Penultimi nel mondo, lo conferma FMI

Nella classifica stilata dal Fondo monetario internazionale in base alla crescita economica dei 180 Paesi del mondo, l’Italia occupa il penultimo posto, seguita solo da Haiti che è stata vittima del terremoto. Lo ha detto Enrico intervenendo a Santa Margherita di Pula (Cagliari) al convegno Linkontro, organizzato ogni anno in Sardegna da Nielsen e al quale partecipano oltre 400 top manager dell’imprenditoria italiana.

“È finito il tempo di scherzare e far baruffe altrimenti il nostro Paese rischia un’involuzione”, ha sostenuto Enrico, dipingendo uno scenario economico italiano scoraggiante. Per Enrico la soluzione è da ricercare in tre fattori: favorire l’occupazione giovanile, puntare alle infrastrutture e, in modo particolare, ai porti italiani che meriterebbero maggior autonomia e indipendenza e al ringiovanimento della classe accademica italiana. D’accordo con Enrico i rappresentanti della distribuzione italiana e dell’industria.
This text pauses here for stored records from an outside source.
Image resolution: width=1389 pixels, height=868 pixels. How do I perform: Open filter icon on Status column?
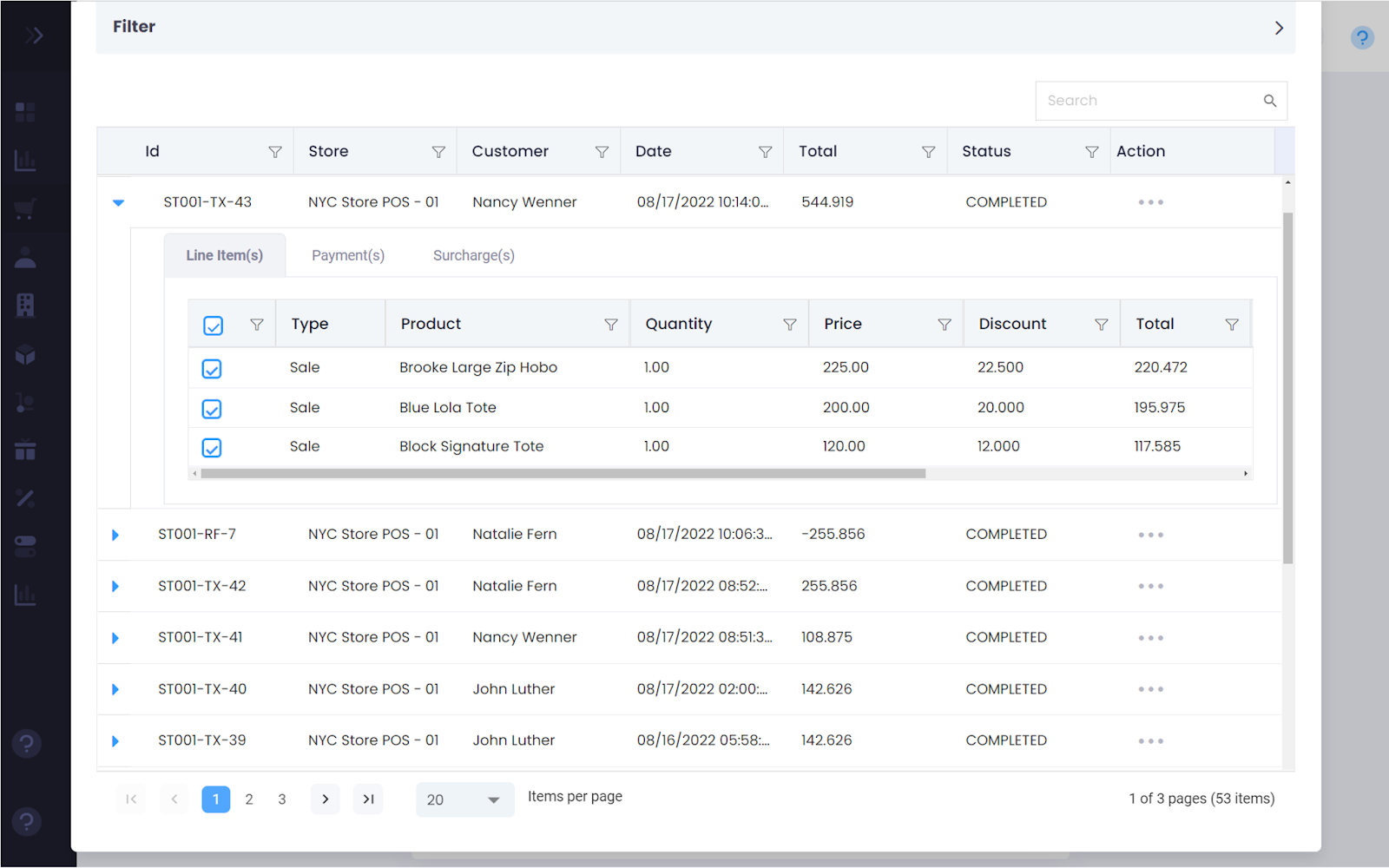point(1091,152)
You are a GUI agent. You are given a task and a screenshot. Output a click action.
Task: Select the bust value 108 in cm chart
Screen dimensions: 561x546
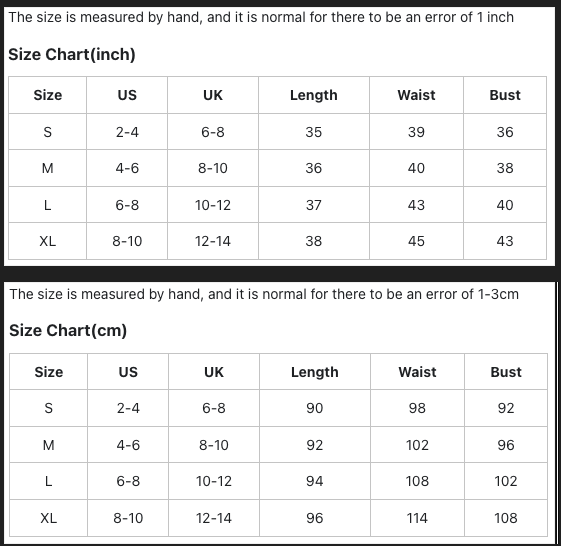(x=506, y=518)
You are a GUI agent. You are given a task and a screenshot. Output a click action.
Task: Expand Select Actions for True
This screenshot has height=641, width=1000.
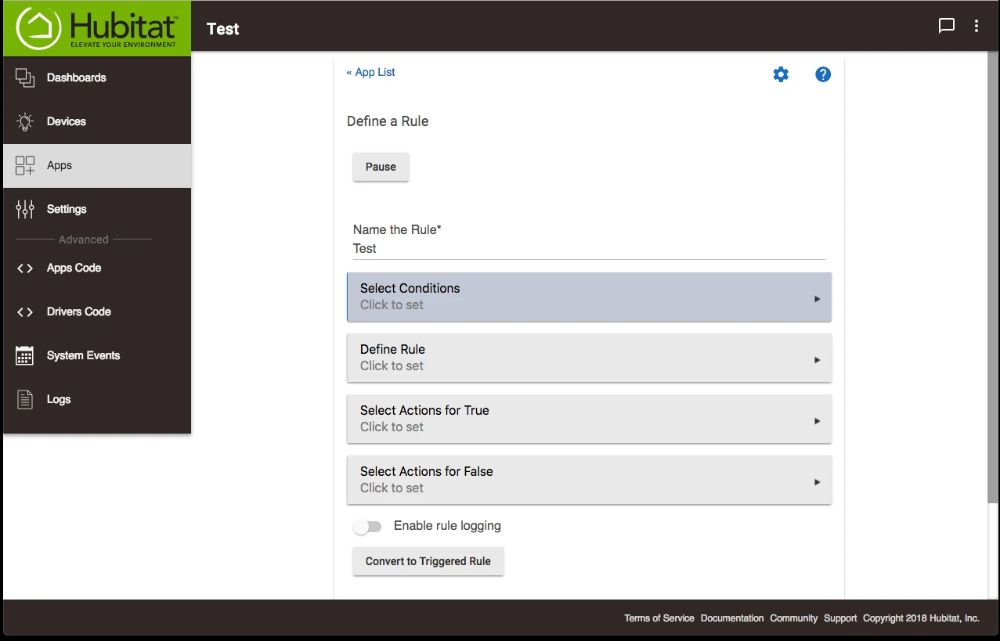(x=589, y=419)
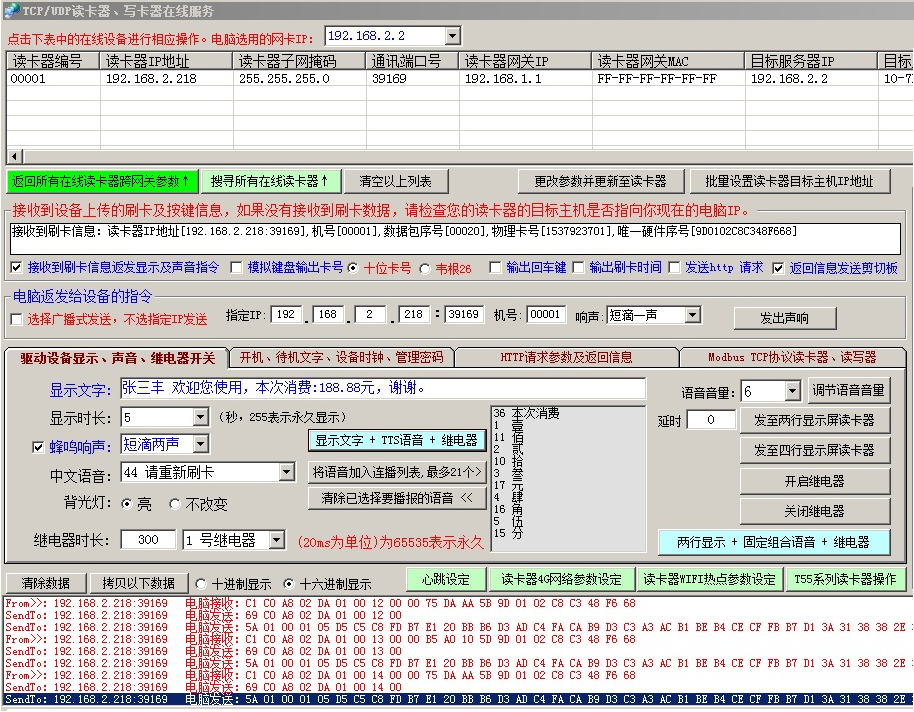This screenshot has width=914, height=712.
Task: Click the 显示文字 text input field
Action: [x=383, y=388]
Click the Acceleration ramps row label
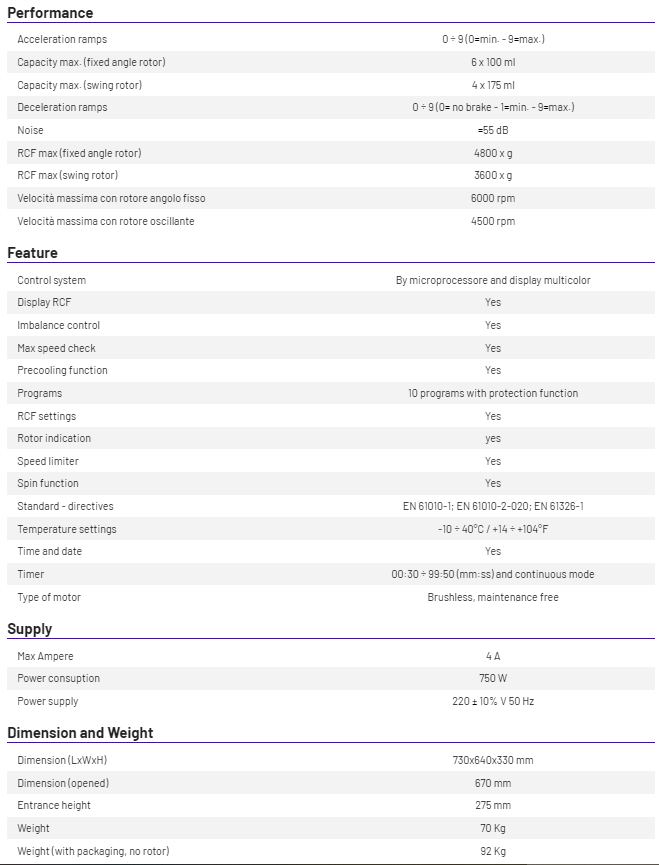659x865 pixels. pos(62,39)
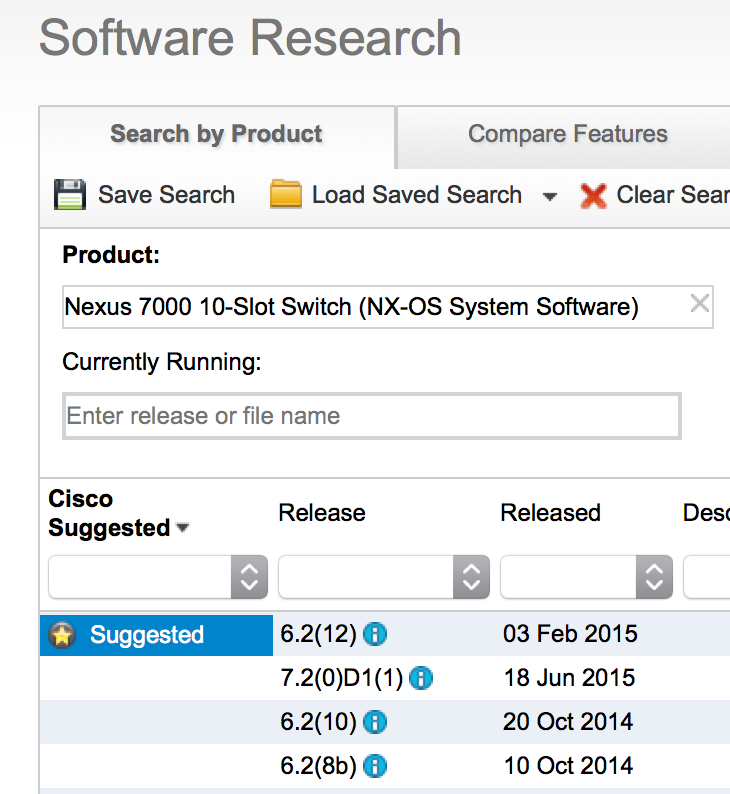Expand the Load Saved Search dropdown arrow
The image size is (730, 794).
tap(550, 196)
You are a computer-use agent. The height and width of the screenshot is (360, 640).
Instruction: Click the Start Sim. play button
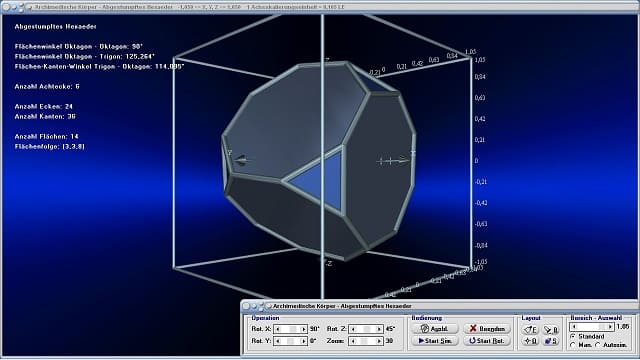tap(435, 340)
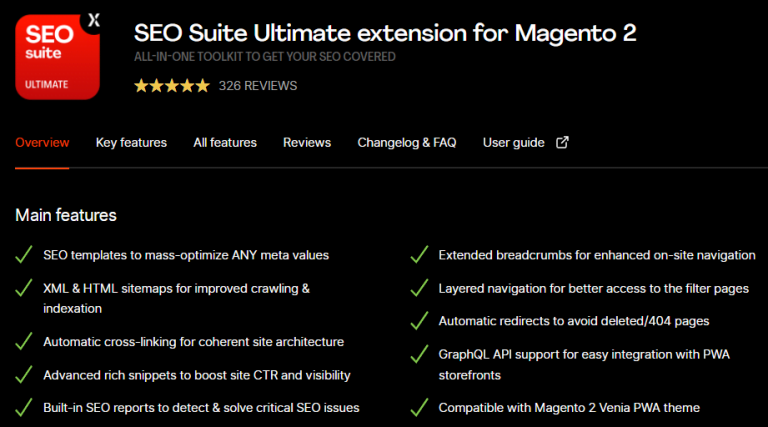This screenshot has width=768, height=427.
Task: Click the SEO Suite Ultimate extension title
Action: tap(385, 33)
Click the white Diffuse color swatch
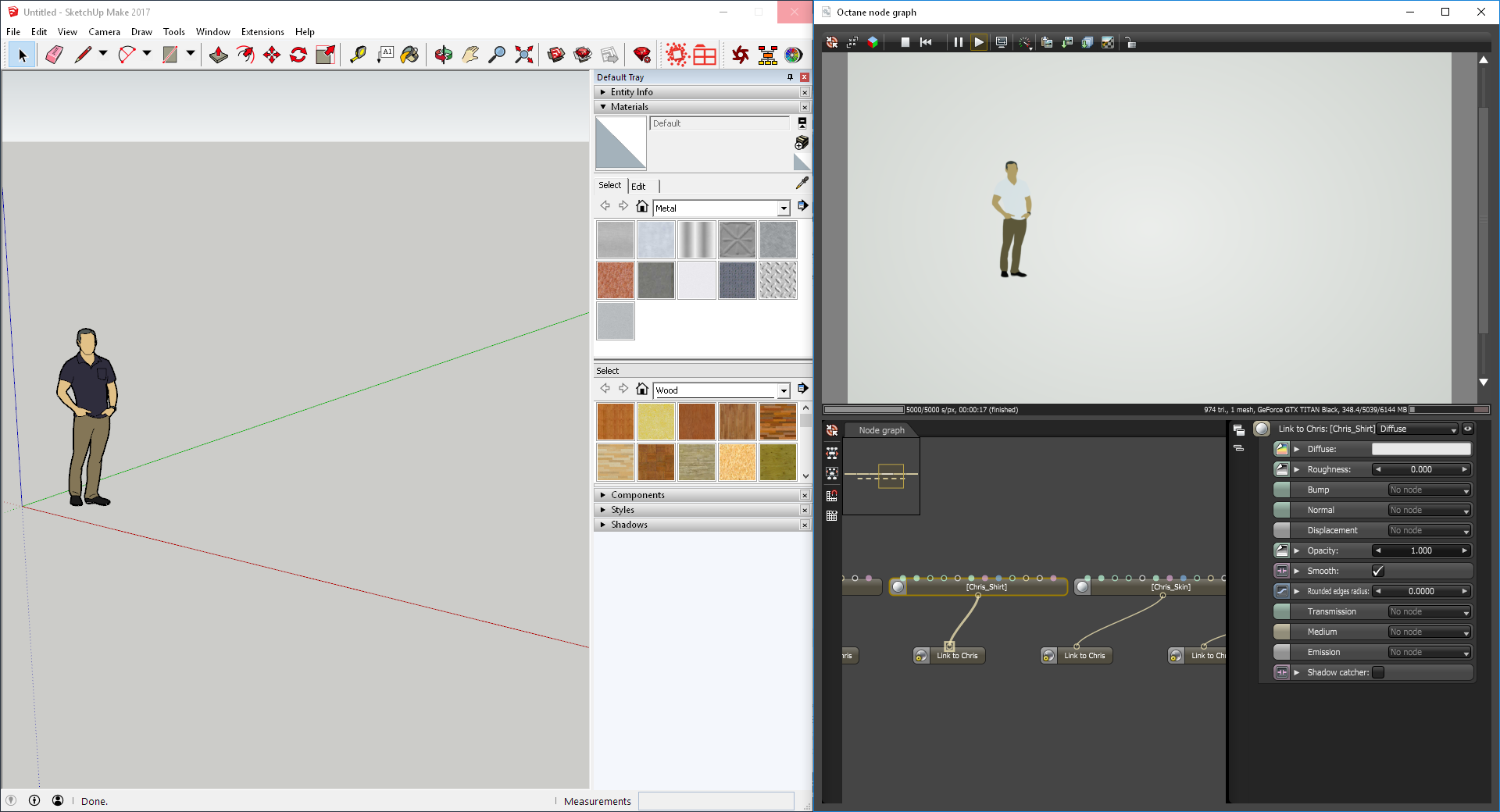 (1421, 449)
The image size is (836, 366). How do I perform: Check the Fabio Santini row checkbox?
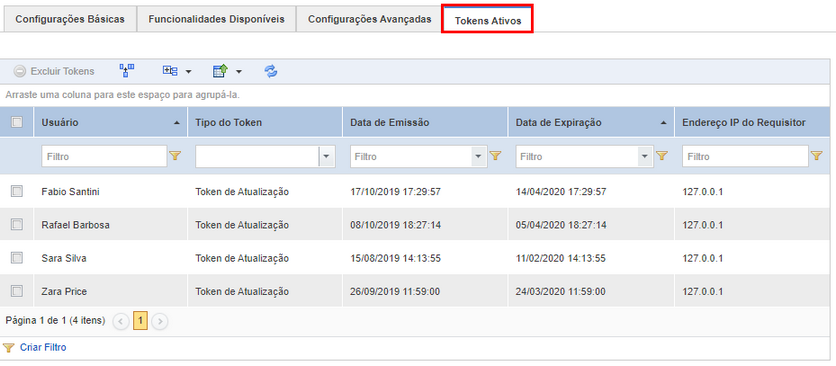click(17, 192)
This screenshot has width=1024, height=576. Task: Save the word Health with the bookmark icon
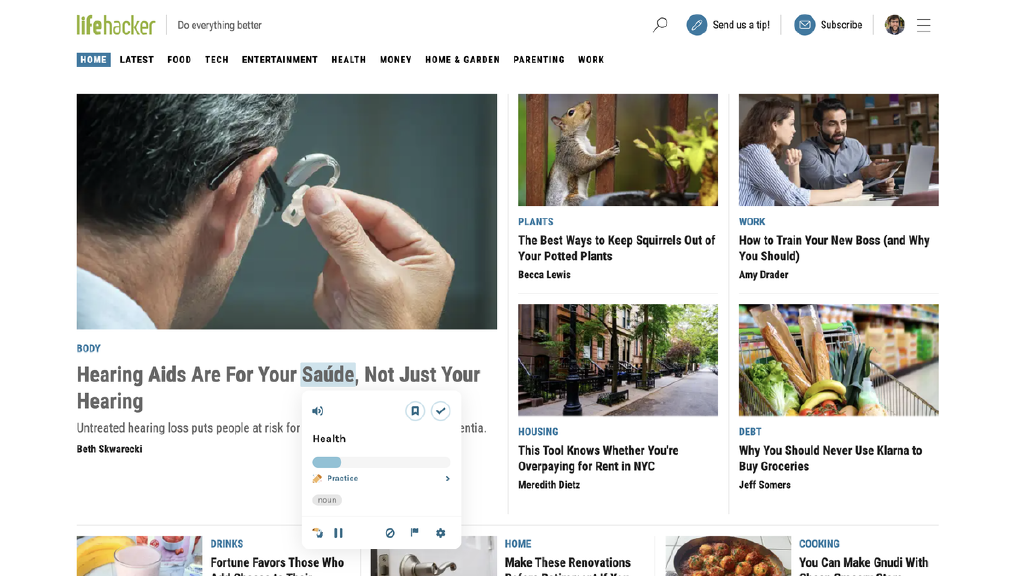pos(414,410)
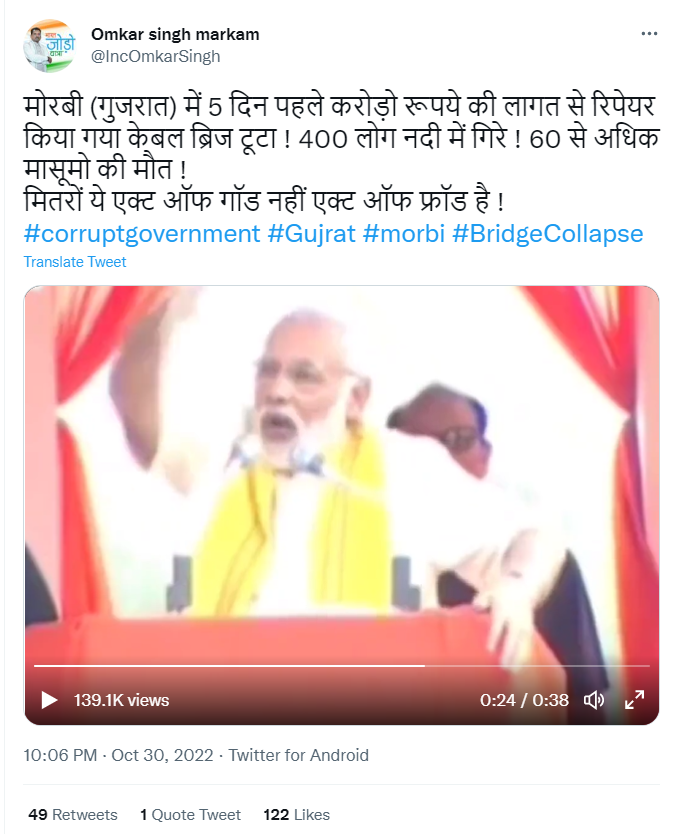
Task: Click the video thumbnail frame
Action: click(x=341, y=479)
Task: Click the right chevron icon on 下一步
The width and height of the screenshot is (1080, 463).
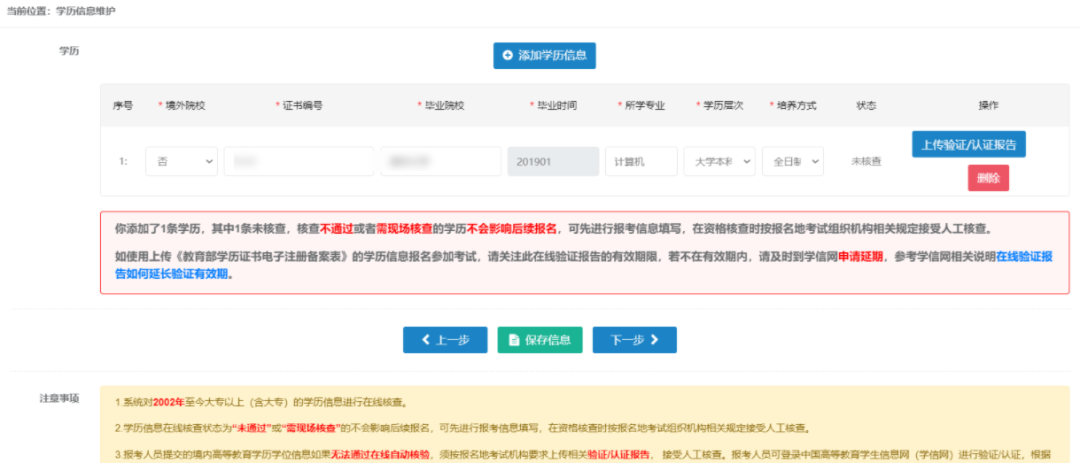Action: coord(656,340)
Francesco Pugliese, direttore generale Conad, ha espresso forte preoccupazione per un tasso di disoccupazione giovanile intorno al 30% e per lo ‘shopping’ di imprese (come nel caso della Parmalat) che lascia un facile ingresso alle acquisizioni da parte di stranieri e ha puntato il dito sulla mancanza di progettualità politica.

“Il problema – ha detto Enrico – sono i soldi: l’azione di risanamento dei conti pubblici sarà durissima. Bisogna investire subito nell’istruzione pubblica. Dobbiamo spingere sulla crescita, ‘shakerare’ la nostra società e la nostra economia. E bisogna puntare sull’Unione Europea. Senza Europa – ha concluso – non può esserci un futuro”.